At 12-13 hours fasting, I think all my blood test numbers, including ApoB at 117 mg/dL, were near median or better except total and LDL cholesterol, which have bounced up somewhat. Not a concern to me, since my trig/HDL ratio is even lower than previously measured, and combined with ApoB seems to say that my LDL is in the harmless “pattern A.” My doc wrote a referral for a CAC before seeing anything, which I consider the acid test, but if he has any concerns about the lipid panel I’ll try using that as leverage to get him to order a more sophisticated NMR lipoprotein test, too.
LipidPanel2.pdf (101.6 KB)

(BuckRimfire) #14

If my newly elevated LDL leads my doc to recommend a statin, I’m going to delay/deflect that with a request for NMR cholesterol analysis, as well as waiting on the CAC.

(UsedToBeT2D) #15

Doctors can prescribe all they like. It is your decision whether or not to take their advice.

(ben) #16

according to the feldman protocol 12-14 hours is best IF you’ve prepared three days before the blood test

(Bob M) #17

I think the Feldman protocol works fairly well (for many people) if what you want to do is get lower TC and LDL. For me, though, I actually got “better” results (at least from a doctor who believes in the lipid hypothesis point of view) by using a normal test. The first two were Dave Feldman’s test (4.5 days fasting, then 3 days high fat then “official” test). The third was a “normal” test:


You can see that my values were “better” on the third test: lower TC, LDL; higher HDL; about the same trigs; glucose lower; CRP lower.

And these values change all the time. Another example, two weeks of difference. These were both “normal” tests:


I got a super high insulin on the first test, so I took again two weeks later (and got lower but still high). Insulin is another marker that for me is highly variable.

(BuckRimfire) #18

Of course. They may also be able to refuse to continue seeing you if you are sufficiently uncooperative, though. Not exactly sure what the policy of that clinic is. So, my goal is not to seem TOO confrontational, while also not buying any statins.
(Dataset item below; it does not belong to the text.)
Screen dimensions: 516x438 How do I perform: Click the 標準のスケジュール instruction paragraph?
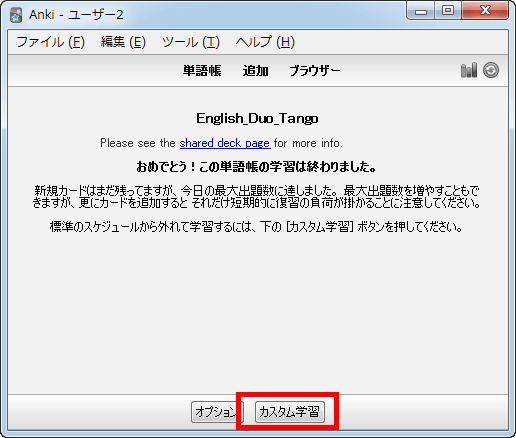tap(256, 227)
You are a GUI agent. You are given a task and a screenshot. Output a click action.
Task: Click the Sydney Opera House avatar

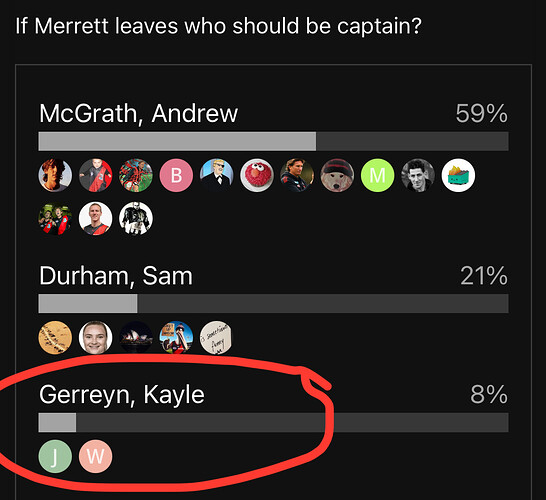(x=136, y=337)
This guy is pushing 70, so “long-term” may be limited by his retirement anyway, but he claims he likes working and getting paid, so I hope to string him along for at least a few years. He looks younger, for what little that’s worth.

(BuckRimfire) #19

I wonder if the comment there to avoid coffee also applies to black tea. I’ve been drinking a little coffee lately (most days, but typically only a small cup) but I almost always drink lots of black tea each day. So, if it’s the caffeine, I’m getting plenty.